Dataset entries
◇ ◇ ◇ ◇

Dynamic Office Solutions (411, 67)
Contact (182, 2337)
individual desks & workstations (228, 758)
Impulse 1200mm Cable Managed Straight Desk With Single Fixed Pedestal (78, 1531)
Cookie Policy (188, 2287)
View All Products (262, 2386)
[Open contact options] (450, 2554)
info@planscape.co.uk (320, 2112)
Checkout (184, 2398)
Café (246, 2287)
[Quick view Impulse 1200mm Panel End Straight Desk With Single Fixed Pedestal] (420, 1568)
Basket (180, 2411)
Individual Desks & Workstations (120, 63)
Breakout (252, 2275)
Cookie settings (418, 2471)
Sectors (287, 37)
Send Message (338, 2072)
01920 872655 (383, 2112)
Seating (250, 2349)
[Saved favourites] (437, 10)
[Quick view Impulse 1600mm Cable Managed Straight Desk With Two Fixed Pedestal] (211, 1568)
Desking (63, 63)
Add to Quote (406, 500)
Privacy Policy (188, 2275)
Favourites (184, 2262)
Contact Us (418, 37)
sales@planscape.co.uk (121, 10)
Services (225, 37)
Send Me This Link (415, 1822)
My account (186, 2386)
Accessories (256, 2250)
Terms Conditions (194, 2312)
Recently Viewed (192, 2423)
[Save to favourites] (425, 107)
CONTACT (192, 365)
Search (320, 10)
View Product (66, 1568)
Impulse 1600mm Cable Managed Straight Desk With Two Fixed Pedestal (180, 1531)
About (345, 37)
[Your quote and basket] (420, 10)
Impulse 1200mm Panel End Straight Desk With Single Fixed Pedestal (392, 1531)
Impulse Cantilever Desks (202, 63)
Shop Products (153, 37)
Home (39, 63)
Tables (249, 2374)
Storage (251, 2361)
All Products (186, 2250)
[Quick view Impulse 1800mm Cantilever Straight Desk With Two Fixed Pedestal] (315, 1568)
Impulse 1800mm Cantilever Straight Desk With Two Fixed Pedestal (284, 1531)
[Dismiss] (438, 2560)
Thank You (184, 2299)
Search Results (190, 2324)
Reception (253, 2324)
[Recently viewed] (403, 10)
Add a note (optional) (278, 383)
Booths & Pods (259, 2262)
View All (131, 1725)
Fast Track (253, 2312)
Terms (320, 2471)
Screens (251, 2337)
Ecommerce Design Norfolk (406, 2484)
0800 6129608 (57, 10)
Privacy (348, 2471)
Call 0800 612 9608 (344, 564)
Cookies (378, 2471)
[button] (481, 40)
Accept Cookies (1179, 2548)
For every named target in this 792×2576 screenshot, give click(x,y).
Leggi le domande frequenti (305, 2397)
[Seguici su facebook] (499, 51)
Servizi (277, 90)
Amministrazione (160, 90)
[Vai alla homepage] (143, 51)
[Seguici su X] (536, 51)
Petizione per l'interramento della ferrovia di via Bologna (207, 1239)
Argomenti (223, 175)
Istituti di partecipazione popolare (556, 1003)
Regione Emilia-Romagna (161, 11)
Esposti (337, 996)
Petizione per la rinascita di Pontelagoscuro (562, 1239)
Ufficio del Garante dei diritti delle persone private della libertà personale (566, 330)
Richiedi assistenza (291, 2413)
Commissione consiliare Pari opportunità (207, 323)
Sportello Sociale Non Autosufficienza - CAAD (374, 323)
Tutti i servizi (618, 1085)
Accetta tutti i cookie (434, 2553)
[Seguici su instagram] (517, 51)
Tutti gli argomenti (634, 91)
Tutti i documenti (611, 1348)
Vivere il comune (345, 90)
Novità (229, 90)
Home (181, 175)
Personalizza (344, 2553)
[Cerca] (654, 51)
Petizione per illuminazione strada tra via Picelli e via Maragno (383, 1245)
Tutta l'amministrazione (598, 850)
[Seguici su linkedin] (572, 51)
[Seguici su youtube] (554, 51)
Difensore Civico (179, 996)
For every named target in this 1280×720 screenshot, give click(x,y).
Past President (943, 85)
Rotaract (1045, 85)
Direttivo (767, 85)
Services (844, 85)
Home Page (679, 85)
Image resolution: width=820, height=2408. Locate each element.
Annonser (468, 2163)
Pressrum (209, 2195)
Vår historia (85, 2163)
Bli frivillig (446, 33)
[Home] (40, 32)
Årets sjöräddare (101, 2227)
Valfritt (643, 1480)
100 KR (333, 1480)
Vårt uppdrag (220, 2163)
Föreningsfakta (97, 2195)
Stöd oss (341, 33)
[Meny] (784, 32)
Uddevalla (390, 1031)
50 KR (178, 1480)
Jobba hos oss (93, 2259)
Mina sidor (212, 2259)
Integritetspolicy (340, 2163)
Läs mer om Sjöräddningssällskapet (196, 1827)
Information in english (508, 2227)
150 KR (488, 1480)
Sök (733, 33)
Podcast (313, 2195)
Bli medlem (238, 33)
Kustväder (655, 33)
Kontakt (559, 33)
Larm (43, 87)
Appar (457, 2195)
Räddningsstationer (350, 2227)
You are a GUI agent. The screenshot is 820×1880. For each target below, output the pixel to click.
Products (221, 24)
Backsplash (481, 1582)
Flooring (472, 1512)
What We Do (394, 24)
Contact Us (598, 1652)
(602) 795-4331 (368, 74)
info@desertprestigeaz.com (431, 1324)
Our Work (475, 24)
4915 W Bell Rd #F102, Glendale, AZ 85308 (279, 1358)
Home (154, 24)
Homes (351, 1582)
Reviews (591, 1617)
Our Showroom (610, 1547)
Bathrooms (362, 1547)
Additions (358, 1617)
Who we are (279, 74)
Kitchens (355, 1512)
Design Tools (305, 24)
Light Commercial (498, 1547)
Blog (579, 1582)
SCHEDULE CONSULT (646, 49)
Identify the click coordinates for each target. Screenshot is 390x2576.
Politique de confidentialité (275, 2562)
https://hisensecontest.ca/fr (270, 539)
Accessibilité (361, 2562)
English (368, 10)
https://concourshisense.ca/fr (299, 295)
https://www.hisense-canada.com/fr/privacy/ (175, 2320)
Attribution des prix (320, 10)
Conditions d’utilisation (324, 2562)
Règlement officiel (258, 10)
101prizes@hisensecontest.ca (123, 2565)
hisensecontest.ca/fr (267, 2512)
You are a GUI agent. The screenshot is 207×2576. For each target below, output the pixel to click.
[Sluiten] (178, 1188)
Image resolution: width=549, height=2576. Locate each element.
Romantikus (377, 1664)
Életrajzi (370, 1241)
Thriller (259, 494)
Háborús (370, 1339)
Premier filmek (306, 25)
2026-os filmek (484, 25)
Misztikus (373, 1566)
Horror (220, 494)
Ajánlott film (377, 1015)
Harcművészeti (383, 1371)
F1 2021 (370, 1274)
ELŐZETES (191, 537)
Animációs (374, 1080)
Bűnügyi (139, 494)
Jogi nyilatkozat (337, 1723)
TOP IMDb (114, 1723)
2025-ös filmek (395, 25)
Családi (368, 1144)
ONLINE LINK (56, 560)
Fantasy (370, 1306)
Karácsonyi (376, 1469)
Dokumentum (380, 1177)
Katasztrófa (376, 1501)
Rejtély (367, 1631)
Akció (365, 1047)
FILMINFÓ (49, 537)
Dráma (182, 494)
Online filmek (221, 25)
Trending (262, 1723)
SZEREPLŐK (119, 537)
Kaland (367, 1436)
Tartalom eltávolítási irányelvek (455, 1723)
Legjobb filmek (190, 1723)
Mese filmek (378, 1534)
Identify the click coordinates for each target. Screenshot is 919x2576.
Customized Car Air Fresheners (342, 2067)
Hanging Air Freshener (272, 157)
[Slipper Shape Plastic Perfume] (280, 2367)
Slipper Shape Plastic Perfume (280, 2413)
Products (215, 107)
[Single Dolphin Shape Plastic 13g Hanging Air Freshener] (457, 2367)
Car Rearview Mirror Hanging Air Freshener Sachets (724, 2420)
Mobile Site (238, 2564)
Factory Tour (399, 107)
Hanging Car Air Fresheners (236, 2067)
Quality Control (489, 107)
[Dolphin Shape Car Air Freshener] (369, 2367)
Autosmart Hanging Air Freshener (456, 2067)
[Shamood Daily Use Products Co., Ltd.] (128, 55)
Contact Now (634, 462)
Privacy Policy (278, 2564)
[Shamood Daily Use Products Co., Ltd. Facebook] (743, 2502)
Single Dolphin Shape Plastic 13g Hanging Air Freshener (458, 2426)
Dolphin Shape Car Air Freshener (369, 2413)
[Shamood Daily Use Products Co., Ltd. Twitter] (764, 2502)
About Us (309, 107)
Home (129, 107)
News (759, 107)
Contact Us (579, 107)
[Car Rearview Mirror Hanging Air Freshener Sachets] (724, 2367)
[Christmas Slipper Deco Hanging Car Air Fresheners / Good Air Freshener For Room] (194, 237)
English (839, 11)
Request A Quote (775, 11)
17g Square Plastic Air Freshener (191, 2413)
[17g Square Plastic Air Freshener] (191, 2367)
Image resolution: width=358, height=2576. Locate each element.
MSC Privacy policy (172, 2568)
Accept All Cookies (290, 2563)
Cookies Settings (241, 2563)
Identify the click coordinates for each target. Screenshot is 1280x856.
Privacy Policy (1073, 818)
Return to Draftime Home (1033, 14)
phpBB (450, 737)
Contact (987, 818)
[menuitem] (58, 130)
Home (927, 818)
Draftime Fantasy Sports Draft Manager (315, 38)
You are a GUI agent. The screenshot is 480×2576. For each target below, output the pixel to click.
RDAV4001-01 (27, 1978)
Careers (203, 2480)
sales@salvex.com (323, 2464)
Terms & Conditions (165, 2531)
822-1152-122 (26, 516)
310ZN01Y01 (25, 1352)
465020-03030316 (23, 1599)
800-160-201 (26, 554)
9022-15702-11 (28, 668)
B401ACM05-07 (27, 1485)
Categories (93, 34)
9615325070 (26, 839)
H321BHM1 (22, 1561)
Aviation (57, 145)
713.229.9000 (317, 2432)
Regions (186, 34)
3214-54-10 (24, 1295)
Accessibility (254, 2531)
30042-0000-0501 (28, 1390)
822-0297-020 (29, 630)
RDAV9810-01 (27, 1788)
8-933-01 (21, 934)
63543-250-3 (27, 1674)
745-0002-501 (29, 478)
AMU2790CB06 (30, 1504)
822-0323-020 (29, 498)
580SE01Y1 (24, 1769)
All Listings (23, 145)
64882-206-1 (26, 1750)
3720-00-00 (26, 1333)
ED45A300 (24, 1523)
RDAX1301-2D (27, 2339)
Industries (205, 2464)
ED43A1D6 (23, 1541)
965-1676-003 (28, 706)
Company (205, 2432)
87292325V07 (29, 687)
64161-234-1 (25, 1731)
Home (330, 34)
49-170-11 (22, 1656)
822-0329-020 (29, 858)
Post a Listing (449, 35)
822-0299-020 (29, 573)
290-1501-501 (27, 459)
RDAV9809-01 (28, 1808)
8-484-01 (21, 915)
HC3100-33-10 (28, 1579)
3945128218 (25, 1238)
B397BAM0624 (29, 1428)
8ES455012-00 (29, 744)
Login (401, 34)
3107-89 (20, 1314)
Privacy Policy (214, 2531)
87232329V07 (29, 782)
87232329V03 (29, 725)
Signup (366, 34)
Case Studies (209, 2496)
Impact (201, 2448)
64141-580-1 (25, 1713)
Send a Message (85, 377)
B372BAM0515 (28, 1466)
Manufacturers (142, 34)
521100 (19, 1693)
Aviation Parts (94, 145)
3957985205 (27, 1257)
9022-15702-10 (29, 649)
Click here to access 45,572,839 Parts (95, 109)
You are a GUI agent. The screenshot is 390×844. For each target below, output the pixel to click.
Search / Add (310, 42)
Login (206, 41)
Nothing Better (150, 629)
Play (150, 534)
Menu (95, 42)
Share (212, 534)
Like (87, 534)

◇ ◇ ◇ ◇

| The problem |
Transcribe, exactly as written, all lines of the entries above from the first to the one containing "[button] (481, 40)", and no more.

| Finished task |
Dynamic Office Solutions (411, 67)
Contact (182, 2337)
individual desks & workstations (228, 758)
Impulse 1200mm Cable Managed Straight Desk With Single Fixed Pedestal (78, 1531)
Cookie Policy (188, 2287)
View All Products (262, 2386)
[Open contact options] (450, 2554)
info@planscape.co.uk (320, 2112)
Checkout (184, 2398)
Café (246, 2287)
[Quick view Impulse 1200mm Panel End Straight Desk With Single Fixed Pedestal] (420, 1568)
Basket (180, 2411)
Individual Desks & Workstations (120, 63)
Breakout (252, 2275)
Cookie settings (418, 2471)
Sectors (287, 37)
Send Message (338, 2072)
01920 872655 (383, 2112)
Seating (250, 2349)
[Saved favourites] (437, 10)
[Quick view Impulse 1600mm Cable Managed Straight Desk With Two Fixed Pedestal] (211, 1568)
Desking (63, 63)
Add to Quote (406, 500)
Privacy Policy (188, 2275)
Favourites (184, 2262)
Contact Us (418, 37)
sales@planscape.co.uk (121, 10)
Services (225, 37)
Send Me This Link (415, 1822)
My account (186, 2386)
Accessories (256, 2250)
Terms Conditions (194, 2312)
Recently Viewed (192, 2423)
[Save to favourites] (425, 107)
CONTACT (192, 365)
Search (320, 10)
View Product (66, 1568)
Impulse 1600mm Cable Managed Straight Desk With Two Fixed Pedestal (180, 1531)
About (345, 37)
[Your quote and basket] (420, 10)
Impulse 1200mm Panel End Straight Desk With Single Fixed Pedestal (392, 1531)
Impulse Cantilever Desks (202, 63)
Shop Products (153, 37)
Home (39, 63)
Tables (249, 2374)
Storage (251, 2361)
All Products (186, 2250)
[Quick view Impulse 1800mm Cantilever Straight Desk With Two Fixed Pedestal] (315, 1568)
Impulse 1800mm Cantilever Straight Desk With Two Fixed Pedestal (284, 1531)
[Dismiss] (438, 2560)
Thank You (184, 2299)
Search Results (190, 2324)
Reception (253, 2324)
[Recently viewed] (403, 10)
Add a note (optional) (278, 383)
Booths & Pods (259, 2262)
View All (131, 1725)
Fast Track (253, 2312)
Terms (320, 2471)
Screens (251, 2337)
Ecommerce Design Norfolk (406, 2484)
0800 6129608 (57, 10)
Privacy (348, 2471)
Call 0800 612 9608 (344, 564)
Cookies (378, 2471)
[button] (481, 40)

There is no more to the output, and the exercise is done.